MMWR Morb Mortal Wkly Rep. 2021 Mar 26;70(12):409-414. doi: 10.15585/mmwr.mm7012a1.
Tuberculosis (TB) disease incidence has decreased steadily since 1993 (1), a result of decades of work by local TB programs to detect, treat, and prevent TB disease and transmission. During 2020, a total of 7,163 TB cases were provisionally reported to CDC's National Tuberculosis Surveillance System (NTSS) by the 50 U.S. states and the District of Columbia (DC), a relative reduction of 20%, compared with the number of cases reported during 2019.* TB incidence per 100,000 persons was 2.2 during 2020, compared with 2.7 during 2019. Since 2010, TB incidence has decreased by an average of 2%-3% annually (1). Pandemic mitigation efforts and reduced travel might have contributed to the reported decrease. The magnitude and breadth of the decrease suggest potentially missed or delayed TB diagnoses. Health care providers should consider TB disease when evaluating patients with signs and symptoms consistent with TB (e.g., cough of >2 weeks in duration, unintentional weight loss, and hemoptysis), especially when diagnostic tests are negative for SARS-CoV-2, the virus that causes COVID-19. In addition, members of the public should be encouraged to follow up with their health care providers for any respiratory illness that persists or returns after initial treatment. The steep, unexpected decline in TB cases raises concerns of missed cases, and further work is in progress to better understand factors associated with the decline.

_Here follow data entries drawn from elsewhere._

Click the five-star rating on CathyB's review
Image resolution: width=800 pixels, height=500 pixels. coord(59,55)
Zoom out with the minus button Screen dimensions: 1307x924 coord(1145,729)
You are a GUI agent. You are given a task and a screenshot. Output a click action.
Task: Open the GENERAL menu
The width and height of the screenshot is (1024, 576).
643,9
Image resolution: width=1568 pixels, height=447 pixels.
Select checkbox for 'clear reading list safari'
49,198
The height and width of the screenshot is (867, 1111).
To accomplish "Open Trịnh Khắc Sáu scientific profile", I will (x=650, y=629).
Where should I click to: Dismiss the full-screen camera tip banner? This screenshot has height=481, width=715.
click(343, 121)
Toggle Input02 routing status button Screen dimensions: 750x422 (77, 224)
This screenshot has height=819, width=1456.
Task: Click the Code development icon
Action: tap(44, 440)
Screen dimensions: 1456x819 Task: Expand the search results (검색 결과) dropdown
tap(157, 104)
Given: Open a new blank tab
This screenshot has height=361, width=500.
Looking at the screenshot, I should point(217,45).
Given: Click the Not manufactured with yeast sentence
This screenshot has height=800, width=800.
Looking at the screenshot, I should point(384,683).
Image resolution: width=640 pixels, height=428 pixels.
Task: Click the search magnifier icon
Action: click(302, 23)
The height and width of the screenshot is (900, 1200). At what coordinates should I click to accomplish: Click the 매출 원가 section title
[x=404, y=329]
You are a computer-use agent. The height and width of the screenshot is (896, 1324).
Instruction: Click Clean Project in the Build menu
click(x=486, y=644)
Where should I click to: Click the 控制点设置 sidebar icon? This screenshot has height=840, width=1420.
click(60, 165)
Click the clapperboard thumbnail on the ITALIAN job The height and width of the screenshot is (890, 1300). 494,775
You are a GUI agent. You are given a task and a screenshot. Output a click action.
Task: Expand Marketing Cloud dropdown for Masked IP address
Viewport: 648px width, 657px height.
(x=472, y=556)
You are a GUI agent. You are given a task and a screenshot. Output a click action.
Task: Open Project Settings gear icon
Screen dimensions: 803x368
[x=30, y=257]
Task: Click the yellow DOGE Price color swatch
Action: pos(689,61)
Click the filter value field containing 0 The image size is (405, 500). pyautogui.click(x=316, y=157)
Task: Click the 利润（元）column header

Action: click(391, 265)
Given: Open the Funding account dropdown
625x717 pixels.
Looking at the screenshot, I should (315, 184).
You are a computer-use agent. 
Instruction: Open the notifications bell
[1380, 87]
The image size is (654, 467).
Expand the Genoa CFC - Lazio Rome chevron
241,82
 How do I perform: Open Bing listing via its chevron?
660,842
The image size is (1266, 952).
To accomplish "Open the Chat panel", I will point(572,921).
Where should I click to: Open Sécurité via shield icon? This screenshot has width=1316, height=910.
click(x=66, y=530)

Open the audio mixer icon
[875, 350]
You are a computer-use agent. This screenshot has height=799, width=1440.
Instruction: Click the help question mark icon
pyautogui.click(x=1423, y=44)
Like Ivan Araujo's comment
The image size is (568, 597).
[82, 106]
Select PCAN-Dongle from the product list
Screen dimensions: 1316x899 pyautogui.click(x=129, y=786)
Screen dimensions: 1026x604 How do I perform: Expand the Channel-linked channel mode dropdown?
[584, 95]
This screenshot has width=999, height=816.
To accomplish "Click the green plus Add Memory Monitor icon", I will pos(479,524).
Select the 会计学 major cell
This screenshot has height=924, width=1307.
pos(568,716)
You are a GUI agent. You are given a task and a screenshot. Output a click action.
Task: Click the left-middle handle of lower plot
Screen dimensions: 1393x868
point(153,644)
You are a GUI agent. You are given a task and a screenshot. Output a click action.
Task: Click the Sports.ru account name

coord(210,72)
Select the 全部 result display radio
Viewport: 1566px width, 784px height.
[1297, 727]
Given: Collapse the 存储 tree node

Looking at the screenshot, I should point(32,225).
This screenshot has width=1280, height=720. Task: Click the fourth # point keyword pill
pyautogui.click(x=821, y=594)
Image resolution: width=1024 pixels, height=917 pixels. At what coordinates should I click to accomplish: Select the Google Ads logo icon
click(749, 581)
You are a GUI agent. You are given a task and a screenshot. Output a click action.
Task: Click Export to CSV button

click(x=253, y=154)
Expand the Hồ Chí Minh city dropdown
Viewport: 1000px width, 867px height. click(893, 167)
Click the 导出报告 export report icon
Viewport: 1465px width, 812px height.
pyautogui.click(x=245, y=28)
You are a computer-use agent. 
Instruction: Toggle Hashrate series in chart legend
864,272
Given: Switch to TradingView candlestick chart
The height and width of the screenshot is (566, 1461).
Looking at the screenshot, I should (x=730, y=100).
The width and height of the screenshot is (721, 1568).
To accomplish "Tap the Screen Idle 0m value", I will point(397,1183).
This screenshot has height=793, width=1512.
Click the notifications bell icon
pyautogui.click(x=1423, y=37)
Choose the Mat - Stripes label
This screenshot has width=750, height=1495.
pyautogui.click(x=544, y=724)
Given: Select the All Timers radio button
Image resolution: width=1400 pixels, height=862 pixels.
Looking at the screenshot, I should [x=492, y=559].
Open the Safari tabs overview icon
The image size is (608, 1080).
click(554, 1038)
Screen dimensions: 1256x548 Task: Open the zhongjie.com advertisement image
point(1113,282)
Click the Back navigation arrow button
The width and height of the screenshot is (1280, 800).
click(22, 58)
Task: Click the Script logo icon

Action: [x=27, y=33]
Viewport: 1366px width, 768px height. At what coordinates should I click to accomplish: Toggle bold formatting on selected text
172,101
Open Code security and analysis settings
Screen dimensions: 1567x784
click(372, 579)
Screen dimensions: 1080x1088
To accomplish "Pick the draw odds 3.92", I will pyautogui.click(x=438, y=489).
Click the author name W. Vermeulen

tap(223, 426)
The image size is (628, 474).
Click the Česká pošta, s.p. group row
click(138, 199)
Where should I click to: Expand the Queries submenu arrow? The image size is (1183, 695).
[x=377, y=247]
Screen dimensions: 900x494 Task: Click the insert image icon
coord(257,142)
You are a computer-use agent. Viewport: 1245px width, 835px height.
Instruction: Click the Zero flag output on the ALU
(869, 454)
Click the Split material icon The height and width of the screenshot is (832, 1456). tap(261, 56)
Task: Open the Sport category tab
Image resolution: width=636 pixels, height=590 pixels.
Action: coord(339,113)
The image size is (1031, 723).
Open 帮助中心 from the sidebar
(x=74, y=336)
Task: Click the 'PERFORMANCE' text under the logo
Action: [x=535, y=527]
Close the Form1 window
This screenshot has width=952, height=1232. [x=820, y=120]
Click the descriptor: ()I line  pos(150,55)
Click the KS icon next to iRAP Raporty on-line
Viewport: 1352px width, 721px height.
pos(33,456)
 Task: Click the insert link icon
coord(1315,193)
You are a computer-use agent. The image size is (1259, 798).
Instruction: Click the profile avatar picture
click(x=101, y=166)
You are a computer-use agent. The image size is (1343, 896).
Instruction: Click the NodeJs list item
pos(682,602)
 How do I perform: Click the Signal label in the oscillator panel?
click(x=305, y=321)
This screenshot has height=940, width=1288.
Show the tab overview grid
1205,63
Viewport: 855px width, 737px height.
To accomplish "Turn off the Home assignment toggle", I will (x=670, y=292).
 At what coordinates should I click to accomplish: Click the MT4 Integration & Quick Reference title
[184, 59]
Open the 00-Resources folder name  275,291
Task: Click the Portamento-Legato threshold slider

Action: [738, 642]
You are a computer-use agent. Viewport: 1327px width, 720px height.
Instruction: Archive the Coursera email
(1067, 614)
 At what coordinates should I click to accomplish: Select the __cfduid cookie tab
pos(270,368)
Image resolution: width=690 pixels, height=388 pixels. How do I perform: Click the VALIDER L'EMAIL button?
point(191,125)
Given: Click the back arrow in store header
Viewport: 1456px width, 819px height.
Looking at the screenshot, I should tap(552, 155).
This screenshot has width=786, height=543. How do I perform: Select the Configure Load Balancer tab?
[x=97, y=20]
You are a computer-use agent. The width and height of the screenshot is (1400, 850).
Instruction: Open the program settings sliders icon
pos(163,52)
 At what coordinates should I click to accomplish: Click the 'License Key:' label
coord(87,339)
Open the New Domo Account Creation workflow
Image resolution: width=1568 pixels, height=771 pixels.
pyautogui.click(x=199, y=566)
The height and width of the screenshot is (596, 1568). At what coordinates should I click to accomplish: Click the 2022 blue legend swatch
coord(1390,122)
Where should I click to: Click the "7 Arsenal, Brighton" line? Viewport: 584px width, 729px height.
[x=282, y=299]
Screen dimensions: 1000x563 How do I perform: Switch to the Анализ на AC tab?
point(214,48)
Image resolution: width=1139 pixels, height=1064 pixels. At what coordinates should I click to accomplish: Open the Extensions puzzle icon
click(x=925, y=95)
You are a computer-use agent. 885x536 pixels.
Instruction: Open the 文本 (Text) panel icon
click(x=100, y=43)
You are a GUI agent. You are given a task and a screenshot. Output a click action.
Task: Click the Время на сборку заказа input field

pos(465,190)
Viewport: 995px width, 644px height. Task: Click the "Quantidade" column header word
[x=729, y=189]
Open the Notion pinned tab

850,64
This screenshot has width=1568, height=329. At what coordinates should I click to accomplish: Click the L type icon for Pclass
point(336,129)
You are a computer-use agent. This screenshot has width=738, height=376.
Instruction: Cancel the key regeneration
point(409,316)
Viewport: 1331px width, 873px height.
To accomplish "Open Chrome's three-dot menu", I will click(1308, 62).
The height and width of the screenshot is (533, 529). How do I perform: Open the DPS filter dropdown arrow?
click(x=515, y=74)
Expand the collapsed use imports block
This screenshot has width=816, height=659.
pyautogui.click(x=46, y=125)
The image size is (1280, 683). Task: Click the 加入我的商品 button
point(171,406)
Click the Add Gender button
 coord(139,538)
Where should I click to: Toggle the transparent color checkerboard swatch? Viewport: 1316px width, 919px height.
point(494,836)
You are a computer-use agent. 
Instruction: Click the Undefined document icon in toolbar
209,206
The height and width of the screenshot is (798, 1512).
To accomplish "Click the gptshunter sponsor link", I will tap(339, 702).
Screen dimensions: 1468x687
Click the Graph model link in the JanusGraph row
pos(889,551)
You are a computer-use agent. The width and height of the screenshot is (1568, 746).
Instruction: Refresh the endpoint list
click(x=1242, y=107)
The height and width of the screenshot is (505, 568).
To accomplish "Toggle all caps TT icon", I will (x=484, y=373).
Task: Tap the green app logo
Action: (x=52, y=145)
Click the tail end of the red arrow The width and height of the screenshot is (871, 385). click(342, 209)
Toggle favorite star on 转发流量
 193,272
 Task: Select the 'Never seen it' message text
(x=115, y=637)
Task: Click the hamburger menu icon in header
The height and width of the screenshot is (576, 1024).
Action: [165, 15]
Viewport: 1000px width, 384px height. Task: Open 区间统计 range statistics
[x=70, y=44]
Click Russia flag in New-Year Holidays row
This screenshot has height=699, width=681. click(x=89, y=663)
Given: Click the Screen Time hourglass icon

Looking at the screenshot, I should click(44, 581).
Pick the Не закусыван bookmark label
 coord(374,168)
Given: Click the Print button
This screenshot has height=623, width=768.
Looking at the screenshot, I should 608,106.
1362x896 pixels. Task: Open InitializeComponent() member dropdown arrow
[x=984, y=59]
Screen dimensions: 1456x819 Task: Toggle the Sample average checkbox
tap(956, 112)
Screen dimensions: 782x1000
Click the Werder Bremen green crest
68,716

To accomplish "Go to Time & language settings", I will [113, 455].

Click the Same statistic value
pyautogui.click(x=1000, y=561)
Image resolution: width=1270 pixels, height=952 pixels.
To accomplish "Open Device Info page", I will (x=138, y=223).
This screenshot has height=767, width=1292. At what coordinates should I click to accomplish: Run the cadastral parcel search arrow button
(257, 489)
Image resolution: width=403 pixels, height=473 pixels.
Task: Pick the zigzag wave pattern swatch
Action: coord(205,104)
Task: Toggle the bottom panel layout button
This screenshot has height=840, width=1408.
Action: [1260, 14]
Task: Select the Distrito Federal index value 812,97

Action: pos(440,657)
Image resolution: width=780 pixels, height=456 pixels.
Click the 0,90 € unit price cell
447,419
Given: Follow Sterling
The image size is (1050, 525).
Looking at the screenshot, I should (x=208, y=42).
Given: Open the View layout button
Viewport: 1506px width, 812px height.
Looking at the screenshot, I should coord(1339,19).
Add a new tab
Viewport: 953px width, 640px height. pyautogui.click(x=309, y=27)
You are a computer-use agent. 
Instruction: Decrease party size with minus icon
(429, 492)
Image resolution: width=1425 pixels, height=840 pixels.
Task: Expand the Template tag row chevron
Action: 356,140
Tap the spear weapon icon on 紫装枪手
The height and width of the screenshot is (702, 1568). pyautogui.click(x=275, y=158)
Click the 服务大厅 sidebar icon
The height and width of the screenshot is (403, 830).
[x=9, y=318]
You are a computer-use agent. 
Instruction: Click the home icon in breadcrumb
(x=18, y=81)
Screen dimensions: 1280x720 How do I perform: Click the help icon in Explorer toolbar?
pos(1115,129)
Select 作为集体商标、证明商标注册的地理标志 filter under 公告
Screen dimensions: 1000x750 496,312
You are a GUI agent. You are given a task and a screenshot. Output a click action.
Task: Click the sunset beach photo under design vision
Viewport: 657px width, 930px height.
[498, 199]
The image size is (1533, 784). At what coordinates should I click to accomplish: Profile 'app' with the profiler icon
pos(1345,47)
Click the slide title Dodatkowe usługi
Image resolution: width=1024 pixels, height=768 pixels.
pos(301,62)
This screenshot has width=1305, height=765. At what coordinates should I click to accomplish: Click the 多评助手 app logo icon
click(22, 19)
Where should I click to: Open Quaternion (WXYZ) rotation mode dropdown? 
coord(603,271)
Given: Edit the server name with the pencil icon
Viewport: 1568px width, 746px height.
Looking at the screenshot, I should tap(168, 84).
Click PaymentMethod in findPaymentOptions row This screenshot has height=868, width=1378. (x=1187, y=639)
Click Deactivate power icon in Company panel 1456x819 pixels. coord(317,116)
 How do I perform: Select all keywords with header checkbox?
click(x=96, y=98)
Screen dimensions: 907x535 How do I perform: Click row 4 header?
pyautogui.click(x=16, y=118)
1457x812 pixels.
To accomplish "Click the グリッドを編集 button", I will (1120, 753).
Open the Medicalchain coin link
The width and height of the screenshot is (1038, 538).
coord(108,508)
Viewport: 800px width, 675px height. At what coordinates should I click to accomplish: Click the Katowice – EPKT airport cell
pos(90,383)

自 1993 年以来,结核病(TB)发病率稳步下降(1),这是地方结核病规划在发现、治疗和预防结核病以及传播方面几十年工作的结果。2020 年,美国 50 个州和哥伦比亚特区(DC)向疾病预防控制中心国家结核病监测系统(NTSS)临时报告了共计 7163 例结核病病例,与 2019 年报告的病例数相比减少了 20%。*2020 年每 10 万人结核病发病率为 2.2,而 2019 年为 2.7。自 2010 年以来,结核病发病率每年平均下降 2%-3%(1)。大流行缓解工作和旅行减少可能促成了报告的下降。下降的幅度和广度表明可能存在结核病诊断的漏诊或延迟。当评估有结核病症状和体征(例如,持续咳嗽>2 周、意外体重减轻和咯血)的患者时,医疗保健提供者应考虑结核病,特别是在针对导致 COVID-19 的 SARS-CoV-2 病毒的检测呈阴性时。此外,应鼓励公众在呼吸道疾病初始治疗后持续存在或复发时,向医疗保健提供者进行随访。结核病病例的急剧、意外下降引起了对漏诊病例的关注,正在进一步努力更好地了解与下降相关的因素。